Islamic values, in fact, can champion the cause of corporate social responsibility in both the Muslim and Western worlds. Values such as transparency, discipline, humility and purity are universal in their appeal. Shariah-friendly practices – which commonly relate to food – include such factors as ethical sourcing, humane treatment of animals, cleanliness, nutrition and fair trade practices. Values such as these are obvious assets for a food industry that has experienced numerous crises related to contamination and negligence.
The Ogilvy Noor Report has further distilled its research into Shariah values and how consumers want to see them lived by brands into a toolkit for branding success, focusing on the following eight factors, and providing an invaluable list of do’s and don’ts.

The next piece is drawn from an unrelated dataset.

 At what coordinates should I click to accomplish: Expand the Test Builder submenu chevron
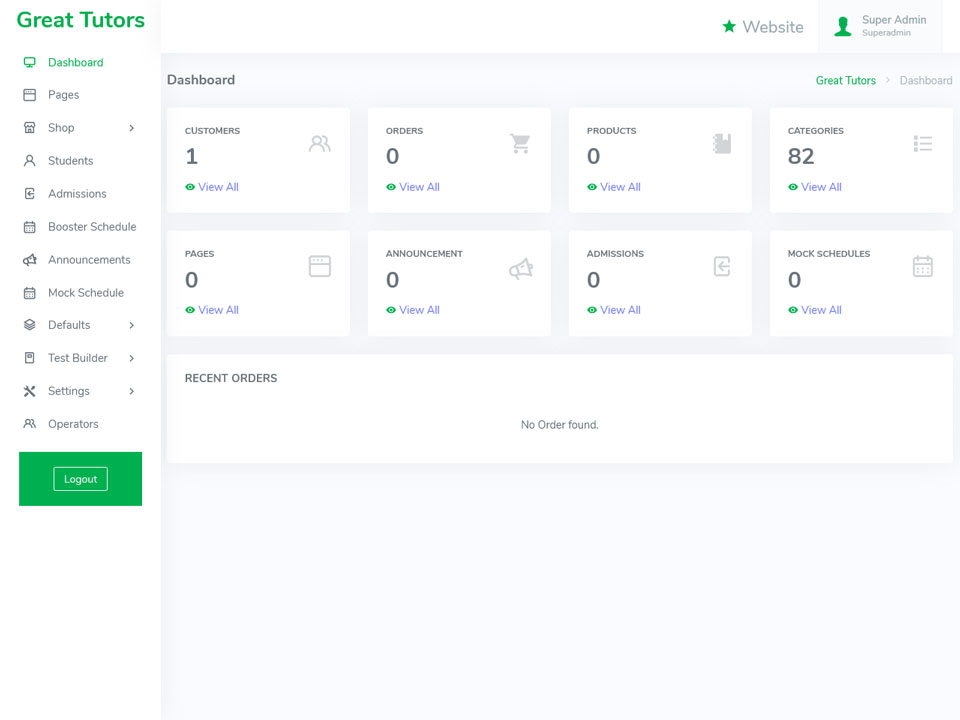pyautogui.click(x=132, y=358)
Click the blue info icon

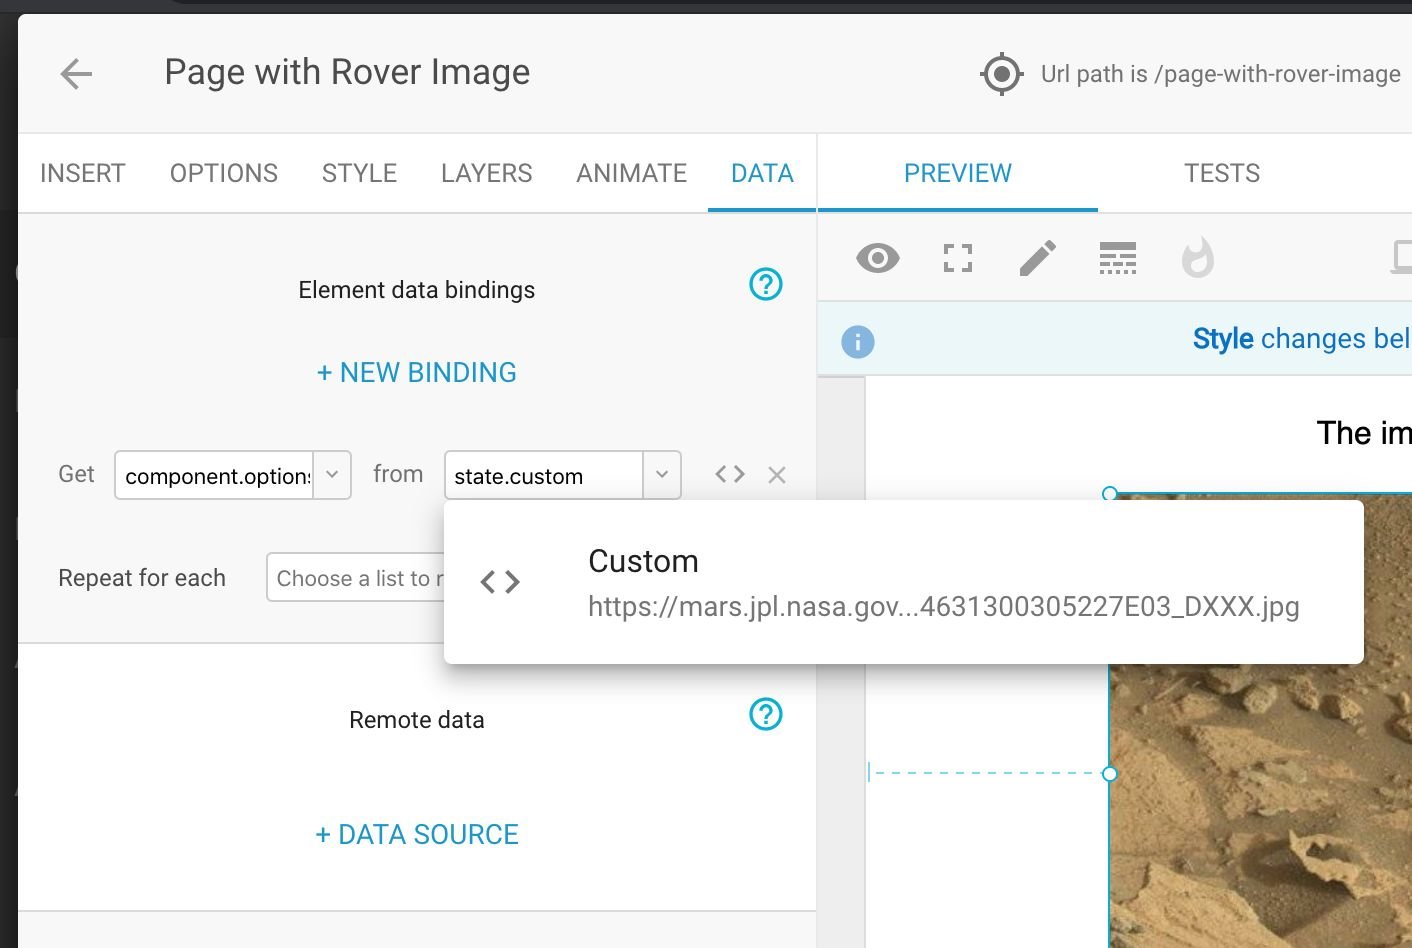click(858, 342)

- (1) A brand’s role in the community: including all aspects of a company’s corporate citizenship
- (2) Product: including both the range of offering, ingredients and manufacturing processes
- (3) The brand story and its PR strategy: focusing on the tactics brands can employ when talking
- about themselves, to better appeal to the New Muslin Consumer
- (4) Corporate business practice: every aspect of how the business is run internally
- (5) Visual Identity: the specific needs of the Muslim consumer when it comes to visual information
- and appeal
- (6) Brand communication: a success guide built on decades of Ogilvy experience in Muslim markets
- (7) External endorsement: who to partner with and who to avoid
- (8) Customer service and delivery: why getting this right is so important and how to do so.
Ogilvy Noor
Ogilvy Noor is a multidisciplinary practice focused on Islamic branding, drawn from across the breadth and depth of Ogilvy & Mather Group’s global network. It is the world’s first bespoke Islamic Branding practice, offering expert practical advice on how to build brands that appeal to Muslim consumers, globally. Ogilvy Noor is led by a team of experts based across our key Muslim market offices worldwide: Dubai, Pakistan, Malaysia and the UK and our core team: John Goodman, President of Ogilvy Action Asia Pacific and President Ogilvy & Mather South and Southeast Asia, and strategically by Nazia Hussain, Director of Cultural Strategy for Ogilvy & Mather globally. They are supported by Tanya Dernaika, Planning Director for Memac Ogilvy across the Middle East, Zayn Khan, Regional Business Strategy Director for South and South East Asia, and Shazia Khan, Associate Planning Director at Ogilvy in Karachi. A wide network of communications professionals supports the core team across all the Muslim markets in which Ogilvy operates across 450 offices in 171 markets.